Exercise 1
Put the records from the line containing "You are a computer-use agent." through the line containing "pos(420,15)" into a JSON list of strings, one string per line, skipping blank lines.

Excerpt
With Vote on Hand But Not Equality, Paul Wrote ERA

July 20, 1923: Alice Paul introduces the Equal Rights Amendment.

July 20, 1923: Alice Paul introduces the Equal Rights Amendment.

Alice Paul, 1915

(WOMENSENEWS)–

Just three years after the 19th Amendment to the U.S. Constitution gave women the right to vote, the initial excitement had dissipated. Many organizations that fought for suffrage had disbanded and an air of satisfaction prevailed. But for Alice Paul and the Women’s Party, arguably the most radical group in the movement, the fight had only begun.

July 1923 saw great hoopla in Seneca Falls, N.Y., where the struggle for women’s rights had begun in 1848. The 75th anniversary of the original women’s convention was celebrated with over-the-top pageantry, including a parade of 100 women in flowing purple gowns and a tableau depicting the moment when Elizabeth Cady Stanton first uttered the thought that women should vote. Stanton’s daughter, herself a prominent activist, spoke, and a closing motorcade rode to nearby Rochester to a memorial for Susan B. Anthony.

Exercise 2
List every person named in the article about Alice Paul and the Equal Rights Amendment.

Dataset extract
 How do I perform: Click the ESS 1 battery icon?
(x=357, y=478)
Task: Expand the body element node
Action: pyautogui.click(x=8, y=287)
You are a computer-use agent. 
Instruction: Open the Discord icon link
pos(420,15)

==

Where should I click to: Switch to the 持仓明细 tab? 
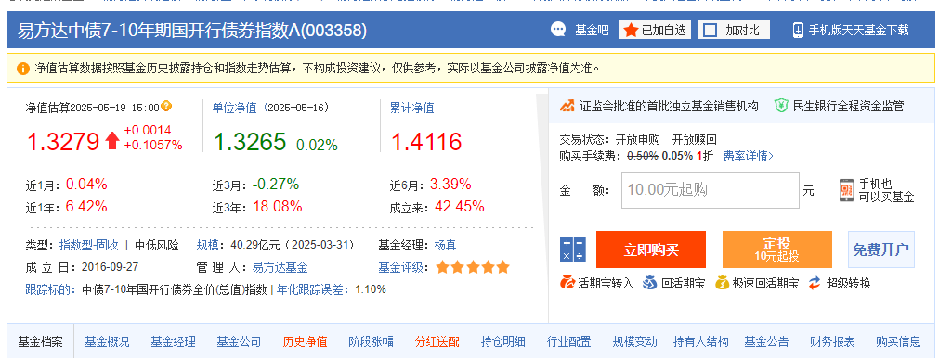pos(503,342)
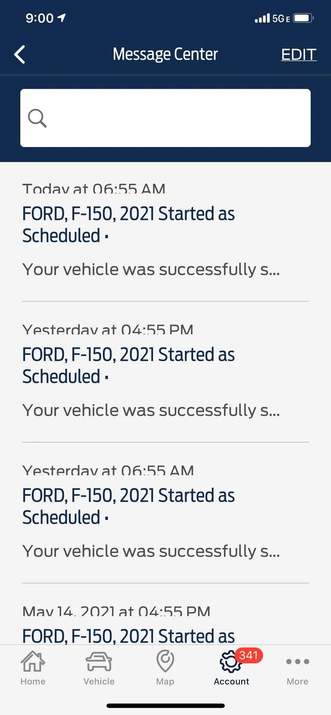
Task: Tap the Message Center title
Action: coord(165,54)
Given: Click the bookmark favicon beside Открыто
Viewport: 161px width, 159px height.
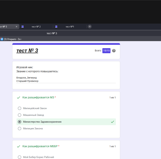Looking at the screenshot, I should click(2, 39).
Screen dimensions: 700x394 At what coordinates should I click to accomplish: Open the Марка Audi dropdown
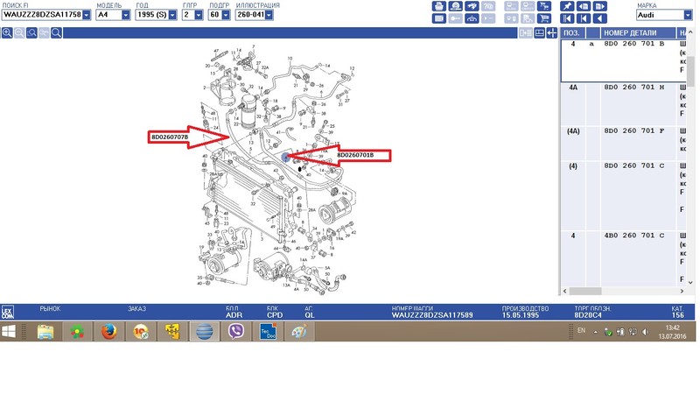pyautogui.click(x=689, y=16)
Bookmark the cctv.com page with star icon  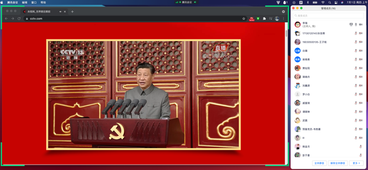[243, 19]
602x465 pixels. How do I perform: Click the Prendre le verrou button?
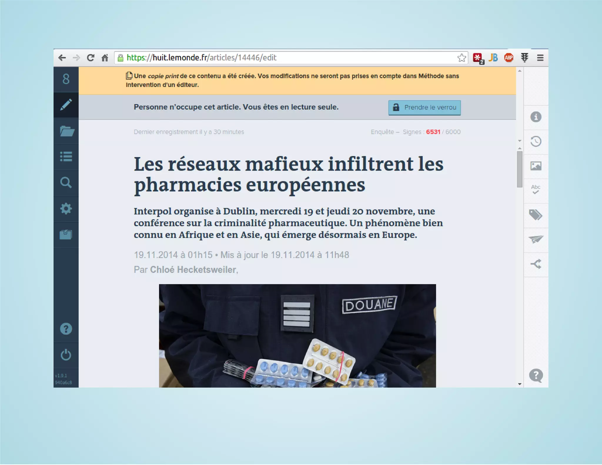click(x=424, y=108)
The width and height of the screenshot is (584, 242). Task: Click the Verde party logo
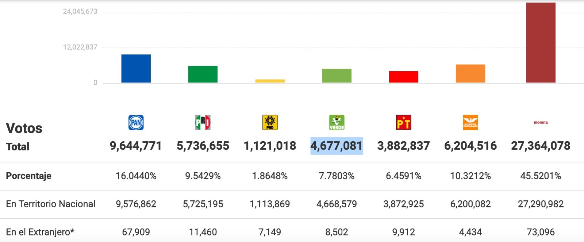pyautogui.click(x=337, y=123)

* * *

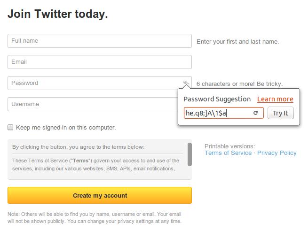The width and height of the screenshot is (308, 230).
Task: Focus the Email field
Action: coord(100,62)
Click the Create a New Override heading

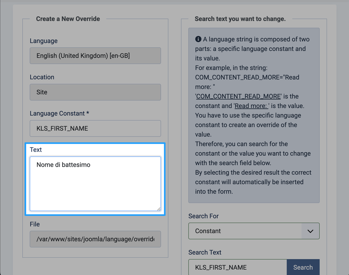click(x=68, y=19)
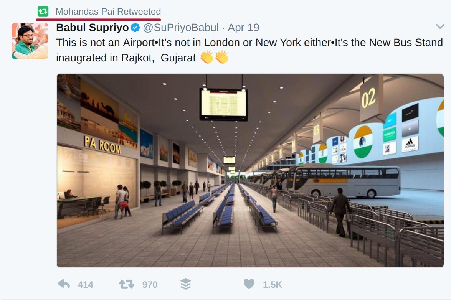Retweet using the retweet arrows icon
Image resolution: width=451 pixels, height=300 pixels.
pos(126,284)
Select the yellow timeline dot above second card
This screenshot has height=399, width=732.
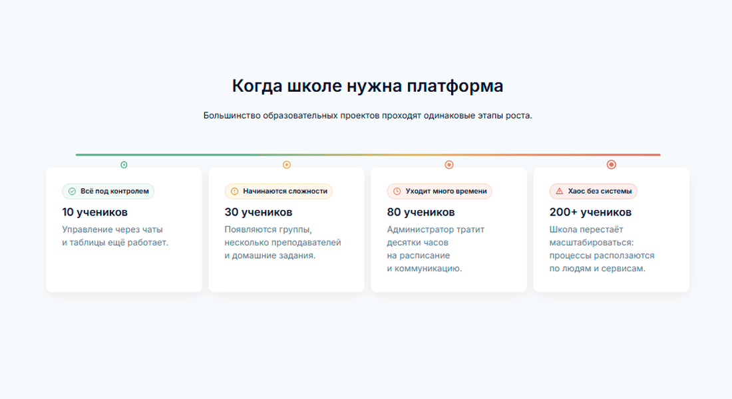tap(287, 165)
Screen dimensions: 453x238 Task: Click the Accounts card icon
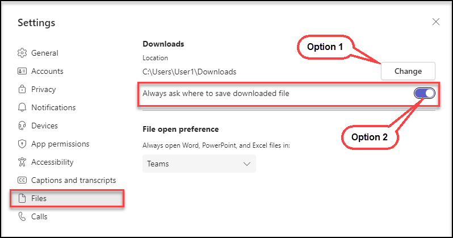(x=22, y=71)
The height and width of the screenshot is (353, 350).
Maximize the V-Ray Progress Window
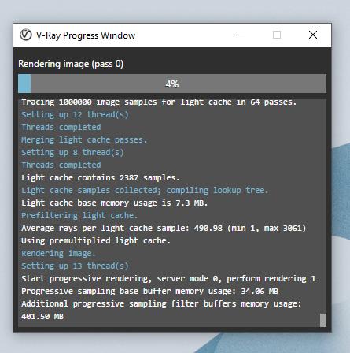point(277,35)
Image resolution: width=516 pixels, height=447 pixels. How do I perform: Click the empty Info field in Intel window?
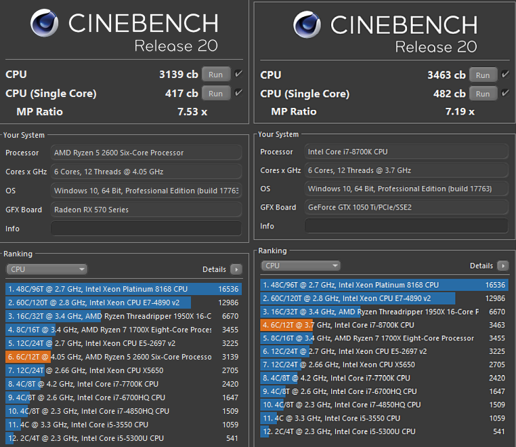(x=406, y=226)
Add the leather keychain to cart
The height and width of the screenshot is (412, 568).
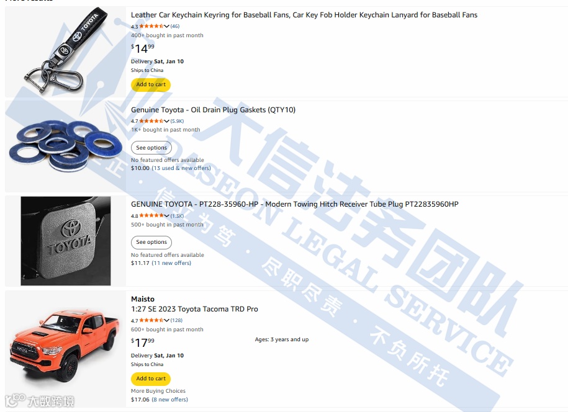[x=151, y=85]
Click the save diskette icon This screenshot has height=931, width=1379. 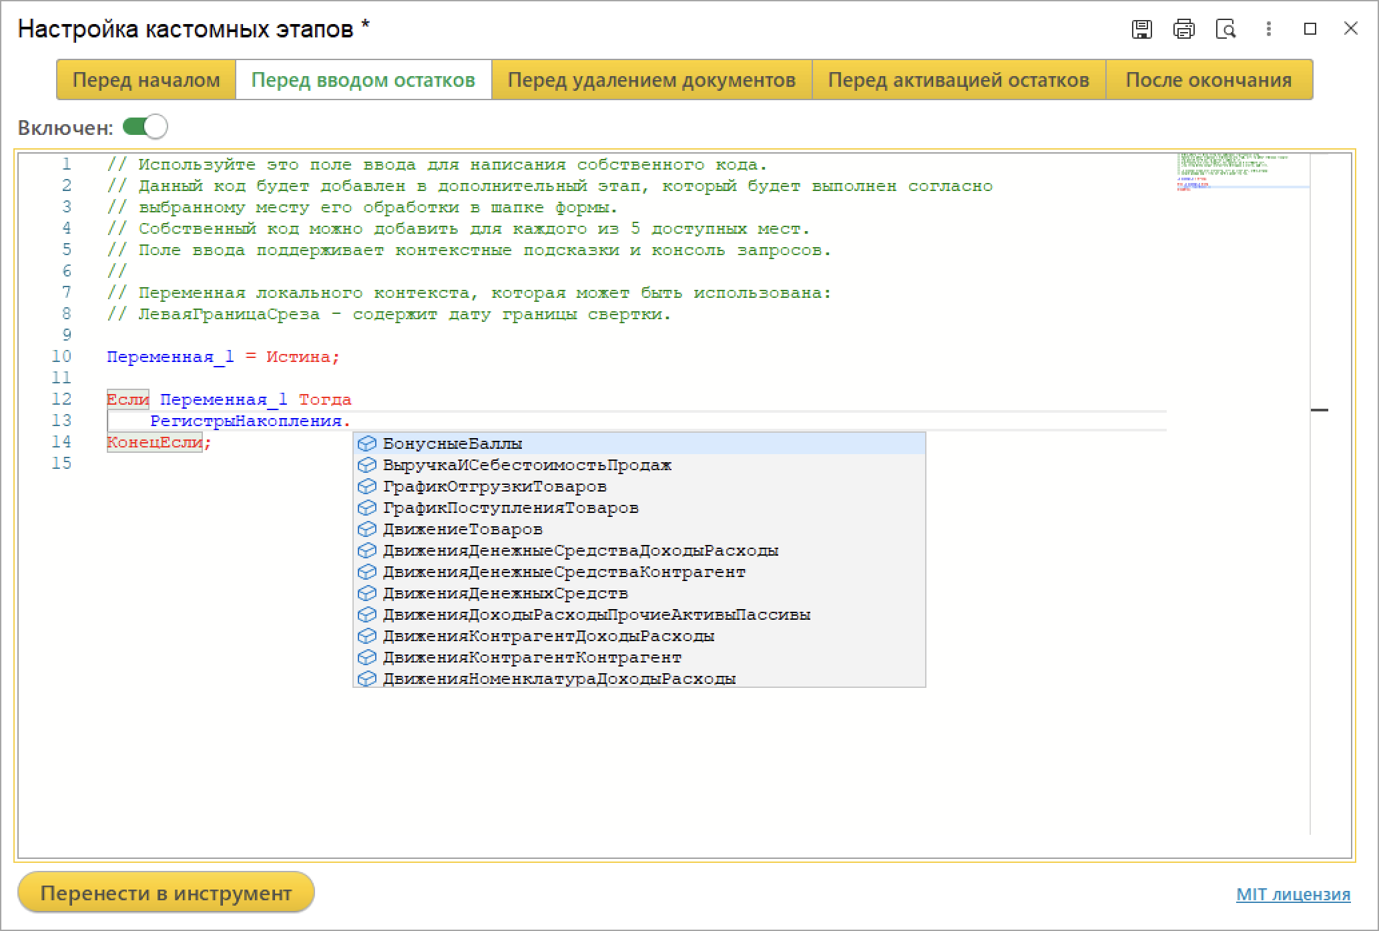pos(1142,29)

Full output 1
[
  "You are a computer-use agent. ",
  "Instruction: Open the Discord icon link",
  "pos(420,15)"
]

Full output 2
Alice Paul
Elizabeth Cady Stanton
Susan B. Anthony